Studies with isolated human T cells in flight have demonstrated a loss of expression of early activation steps (38, 49–51). Recent studies of T cell activation of “astromouse” splenocytes after 16 d of spaceflight have demonstrated a reduction in expression of the same genes as seen in astronauts after landing. Analysis of flight and ground animals for gene expression of T cell activation markers interleukin-2 (IL-2), IL-2Rα, interferon-γ (IFNγ), and tumor necrosis factor α (TNF-α) were significantly decreased 2- to 10-fold in the activated flight splenocytes as compared to ground controls. Expression of cyclophilin and VEGF was unchanged. Protein synthesis of chemokines and cytokines IL-2, IL-2Rα, IFNγ, CCL-3 and TNF-α were also decreased in the flight cell supernatants when compared to ground controls. The observed down-regulation of induced T cell activation genes combined with changes of synthesis of their proteins show that animal immune cells require gravity and that the spaceflight-induced changes in T cell function continue hours after landing (52). More important, these data correspond with previous findings of human immune function in astronauts after return to Earth and support the conclusion of a physiological dependence of the immune system on gravity. These data suggest that at least one mammalian system in two species require gravity for full function. Potential adverse clinical effects that may be related to prolonged dysfunction of the immune system and spaceflight include hypersensitivity, autoimmunity, and frequency of infectious diseases (8).

There is mounting evidence that gravity is required for normal function of bone and immune cells. Since all of life developed in a gravity environment, it is not surprising that some biological systems may be dependent on gravity force. In mathematics, when a variable is removed from an equation, many times it can be solved. It is possible that the same is true for biological systems. Future studies of spaceflight-induced osteoporosis and immunosuppression may well yield new information and pharmaceutical targets to treat earthbound human diseases.

THE FUTURE OF INFINITY

The flight of STS-135 ended the Shuttle era. However, there are plans to use the SpaceX Falcon rocket and its capsule, Dragon, to deliver supplies and experiments to ISS in the near future. Recently, NASA gave out $92 million to Boeing to help its development of the commercial crew development (CCDev2) capsule, $80 million to the Sahara Nevada Corporation to design a shuttle-like Dream Chaser craft, and $75 million to SpaceX to make improvements in the Dragon capsule for delivery of crewmen to ISS. Considering that the U.S. government is now paying Russia $63 million per astronaut for a single trip to and from ISS, these are modest technological investments to enable the United States to have transportation to ISS.

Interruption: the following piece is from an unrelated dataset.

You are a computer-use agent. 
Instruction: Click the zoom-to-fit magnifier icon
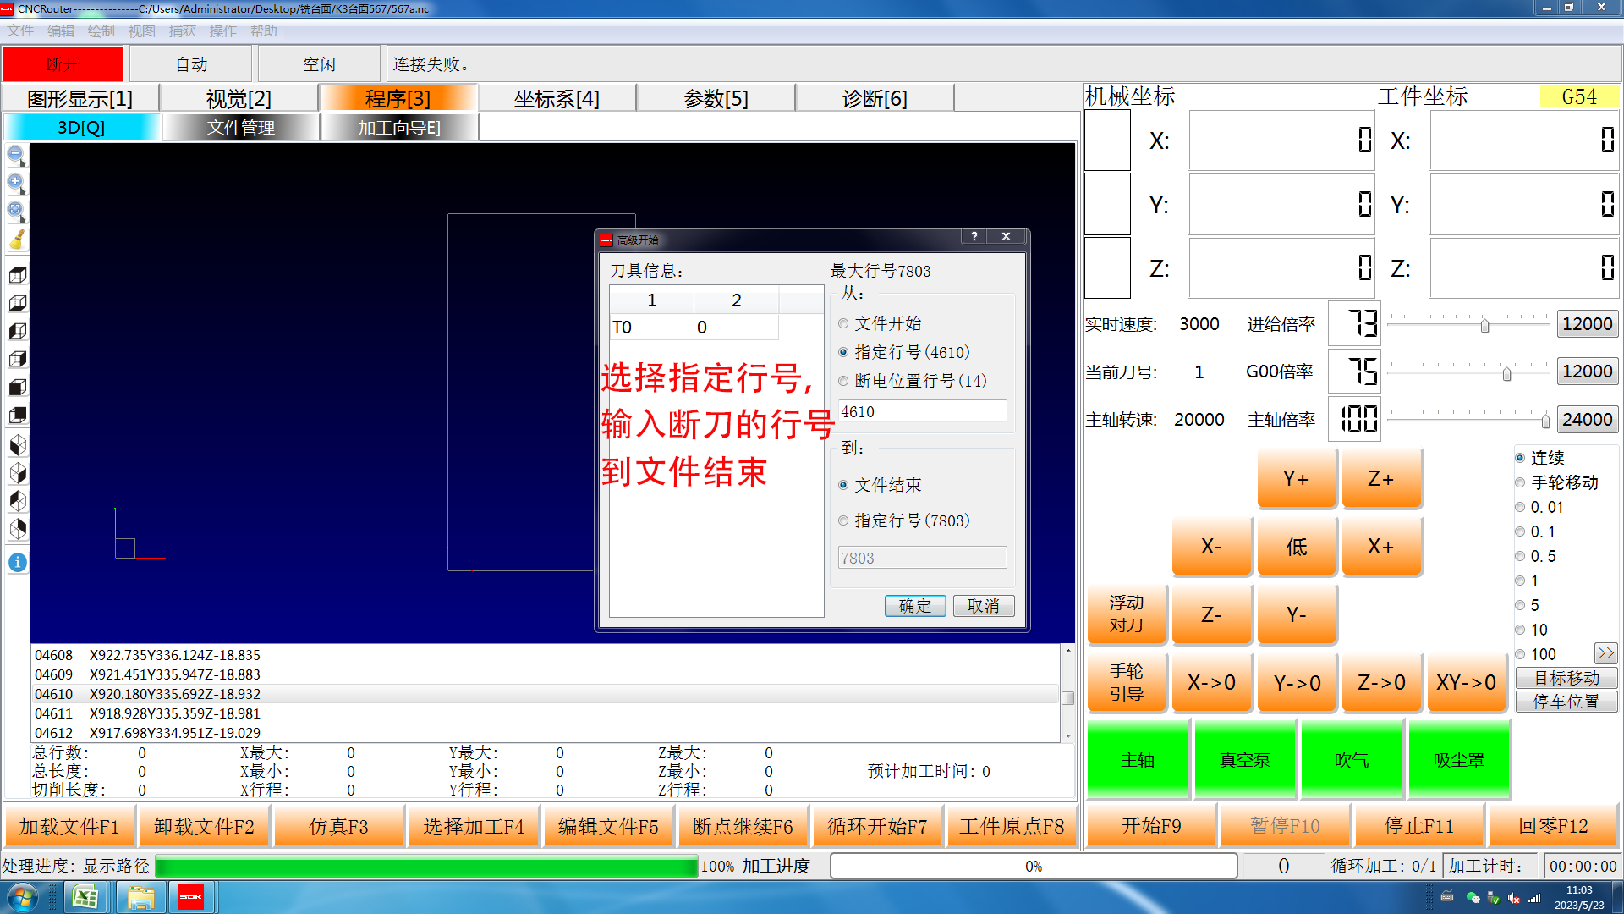point(16,211)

Will the United States fund space flight investigations on ISS to yield new medical discoveries and new technology? Will progress of science and technology advance during the next century as it did in the past 60 yr? It depends on funding; in 2003 ∼90% of NASA's science funding was “temporarily” cut after loss of spaceship Columbia; this essentially disabled all fields of space science at a time when ISS was becoming available for use. Reduced funding included cessation of student and graduate training, thereby severing the supply pipeline for the next generation of scientists. Unfortunately, that funding was never restored. Today, we are experiencing similar cuts in the National Institutes of Health budget that further limit medical research and training of new investigators.

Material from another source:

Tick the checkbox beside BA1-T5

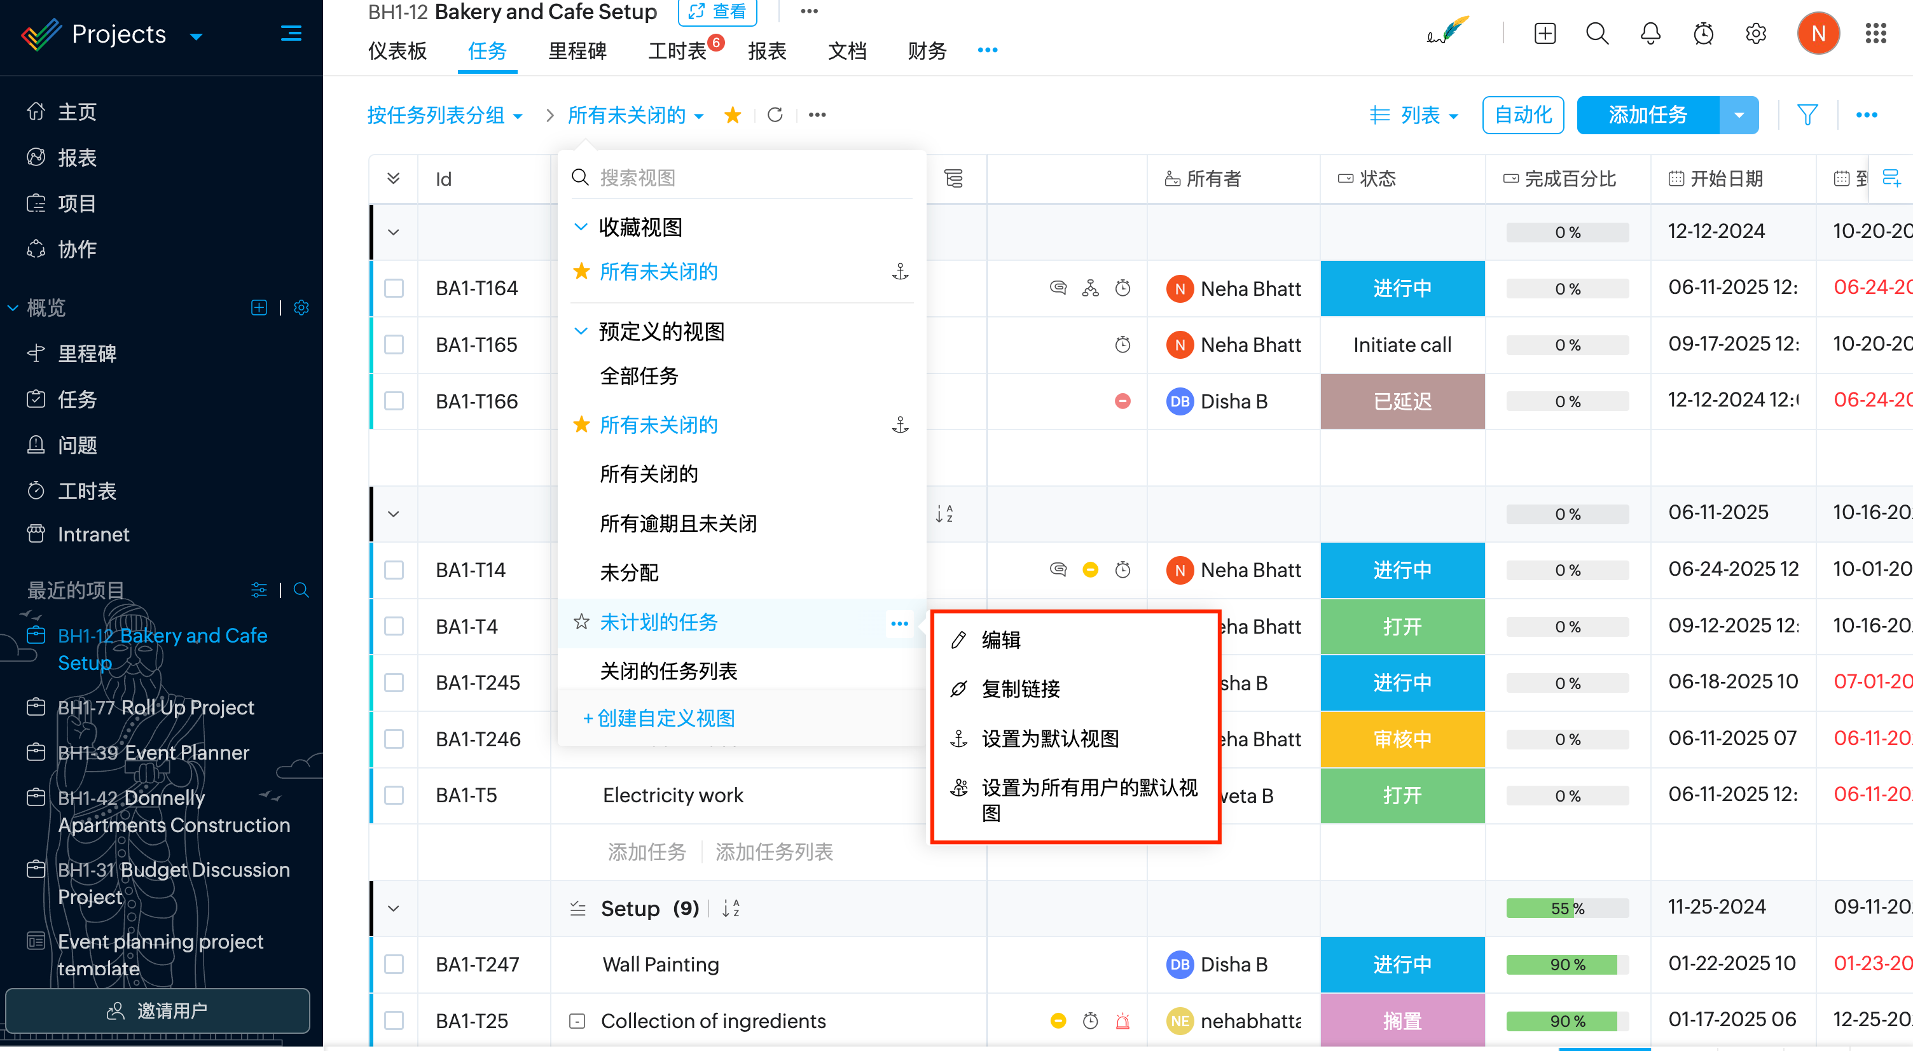[x=394, y=795]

Our future depends on today's visionaries—our writers must envision the future, our politicians must vote to fund that vision, and our schools must educate new engineers and scientists. Those engineers and scientists must work to develop new technologies and businessmen must engage the new technologies and renew our economy. Will science go to infinity and beyond by creating new jobs and securing our future prosperity? I certainly hope so.